The Rivers of Damascus
Source: Picturesque Palestine, vol. 2, facing p. 145.
Rivers of Damascus
The beauty and fertility of the surroundings of Damascus are chiefly due to the abundance of water, this greatest of blessings in a sandy and rocky desert, and fit symbol of life and regeneration. Naaman of old very naturally thought the rivers of Damascus, Abana (or Amana) and Pharpar, far better than all the waters of Israel (2 Kings v. 12). They are now called the Barada (the Chrysorrhoas, or Gold River of the Greeks), and El ’Awaj . . . . They rush down from the Anti-Lebanon, call forth a luxuriant vegetation along their course, distribute their blessings in innumerable channels to the houses and gardens, and then lose themselves in the marshy Lakes of the Meadow, some eighteen miles east of the city. . . . This beautiful district shows what a Syrian desert may become under proper cultivation. No cultivation would, however, be attempted unless an ample supply of water could be provided for irrigation. That which is brought down by the different mountain streams is carried in many directions by a multitude of aqueducts, and distributed far and near. (Source: Picturesque Palestine, vol. 2, pp. 144-46.)
Abana River Passing the Gardens
Source: Earthly Footsteps of the Man of Galilee, p. 274.

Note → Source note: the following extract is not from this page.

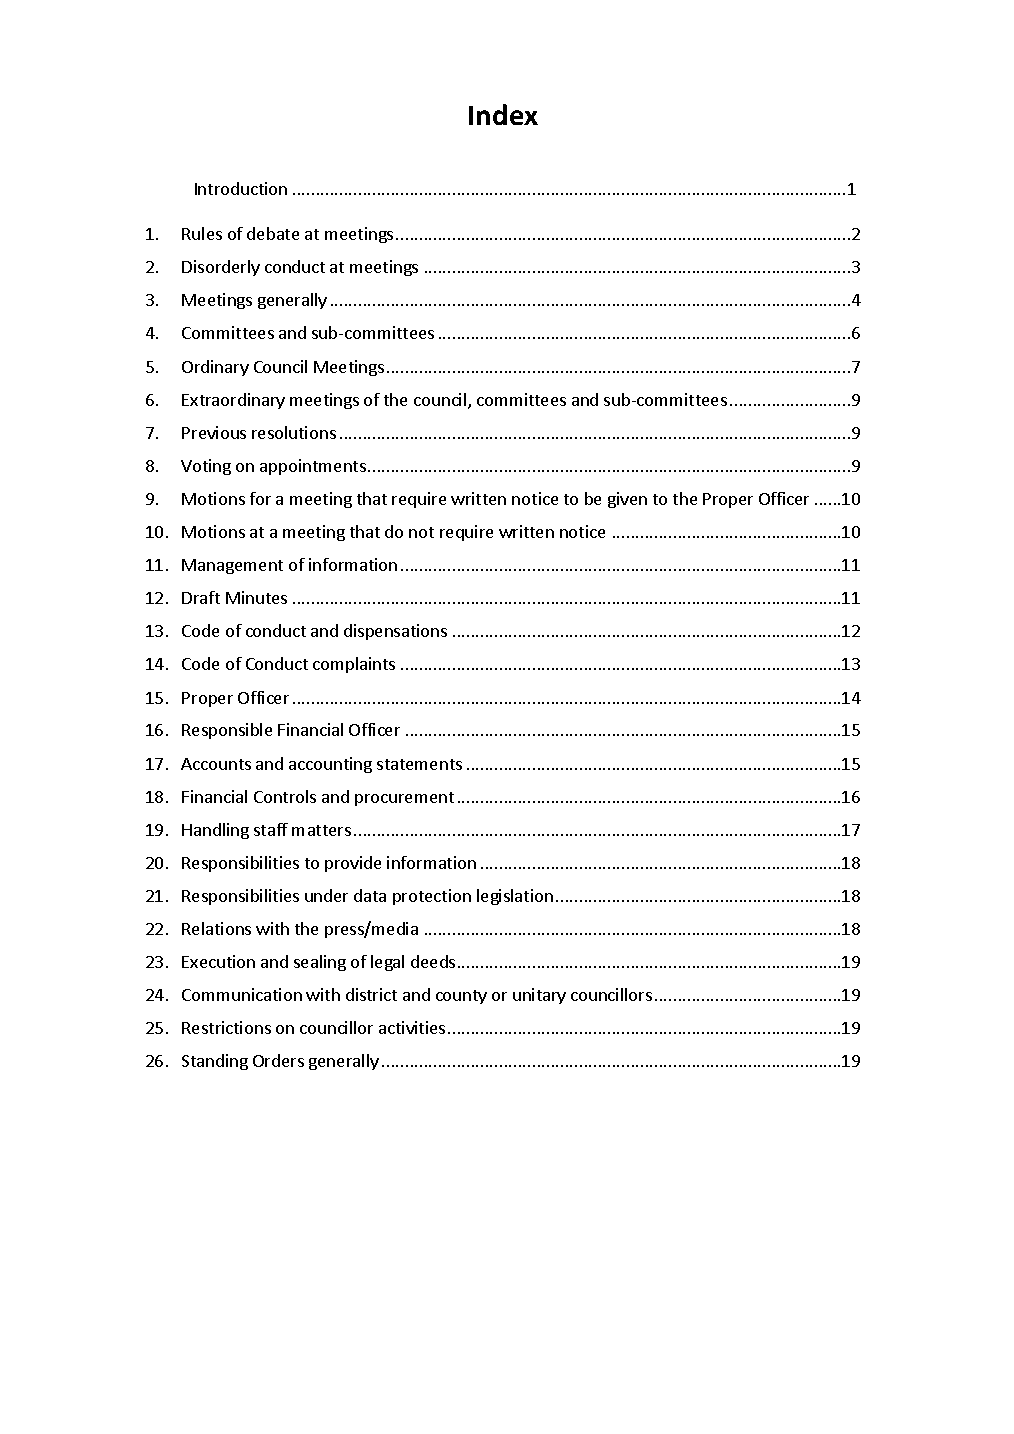  I want to click on Restrictions, so click(226, 1027).
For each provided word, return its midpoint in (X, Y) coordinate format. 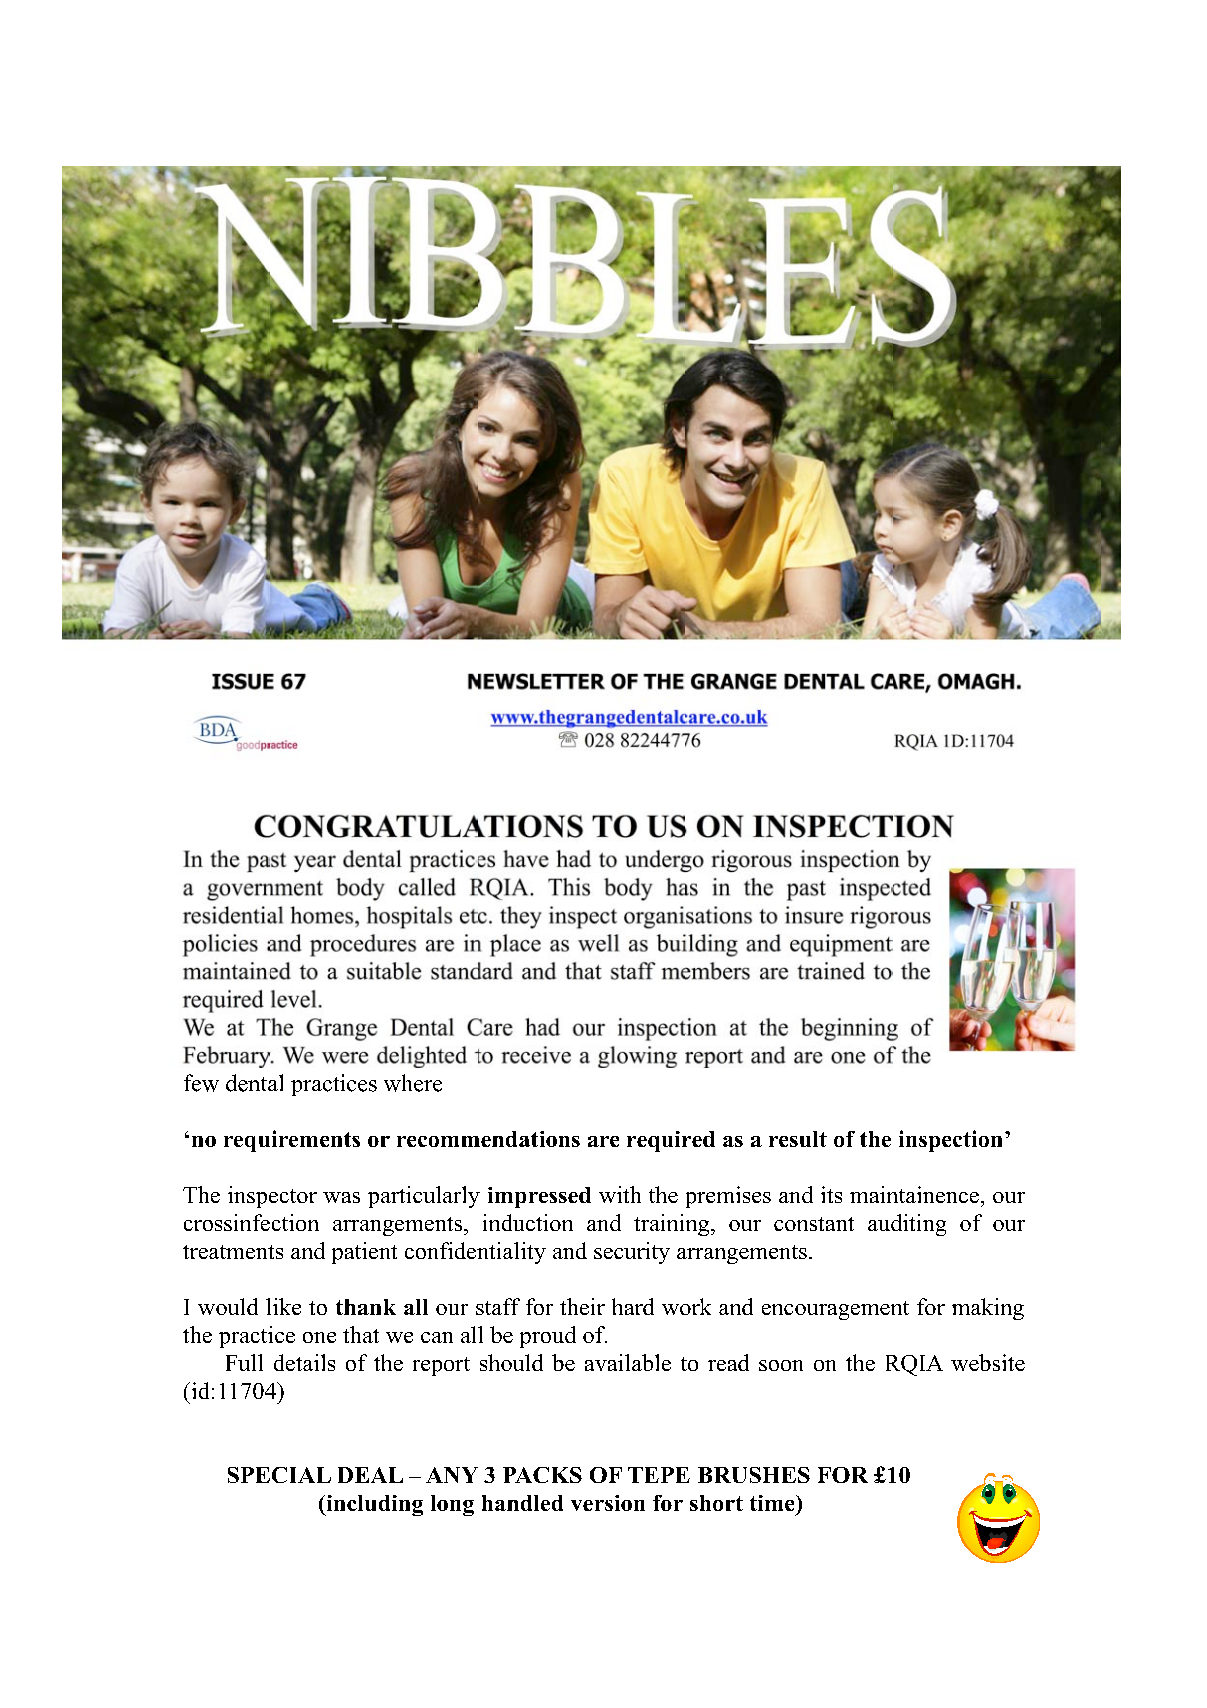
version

The Abana River, which is now known as the Barada, rises among the Lebanons. The main source is Fijeh, about a day's ride to the southwest of Damascus. It enters the plain of Damascus through a deep ravine about one mile to the west of the outskirts of the city itself. The Pharpar River, which was called "one of the rivers of Damascus," does not enter the city at all. The life in the gardens, the beauty of the trees, the charm of the flowers, the green grass, the rich fruits, which distinguish the city of Damascus, it owes to the waters of Abana. This river is divided into numberless channels and is distributed throughout Damascus and the region immediately about it. In almost every house there is a fountain, and one can stand still almost anywhere and listen to the murmur of the hidden streams that pass under and through the city. (Source: Earthly Footsteps of the Man of Galilee, p. 274.)
Source: Picturesque Palestine, vol. 2, p. 160.
Bridge in the Shoemaker’s Bazaar, Damascus
Damascus was once the capital of the world from the Atlantic to the Bay of Bengal, but the vast empire went from her, and the city continued to flourish as before. It has ever been a city utterly incapable of defense. Nineveh, Babylon and Memphis entirely conquered her; she probably preceded them and she has outlived them. She has been twice supplanted by Antioch, and she has seen Antioch decay; by Bagdad, and Bagdad is forgotten. . . . As Dr. Smith has eloquently said: "Because [the Abana] river, instead of wasting her waters saves them, and instead of slowly expanding them on the doubtful possibilities of a province lavishes all her life at once on a creation of a single great city and straightway disappears on the face of the desert-- it is because of this that Damascus, so remote, and so defenseless, has endured through human history, and must endure." Thus is the river from the mountains a river of life to the city. The granite of the hills cannot comedown to make walls about the place, but the hills send down their waters and the city remains. (Source: Earthly Footsteps of the Man of Galilee, p. 280.)
Falls of the Abana, Damascus
Source: Earthly Footsteps of the Man of Galilee, p. 283.
On the 16th of May, 1894, early in the morning, the artist and one of the editors left Damascus by carriage, passed along the Beyrout road by the Abana River and reached a point about two miles from the city, where the above view was taken. . . . As Egypt is the gift of the Nile, so is Damascus the gift of the Abana. The chasm through which the river issues from the Anti-Lebanon is quite narrow. The lofty limestone cliffs on either side are jagged and precipitous. The foaming river, the waving trees, the tall poplars, the exuberant vegetation, present a view unique as it is picturesque. The stream rushes rapidly through its stony channel, and, leaping over the rocks, is torn into a snow-white sheet of water and is at once hidden among luxuriant growths of shrubs and bushes. On it rushes to the broad plain just below, and there begins that network of water-courses for which Damascus is celebrated. The desert lies like a fortification around Damascus. The river is its life. (Source: Earthly Footsteps of the Man of Galilee, p. 283.)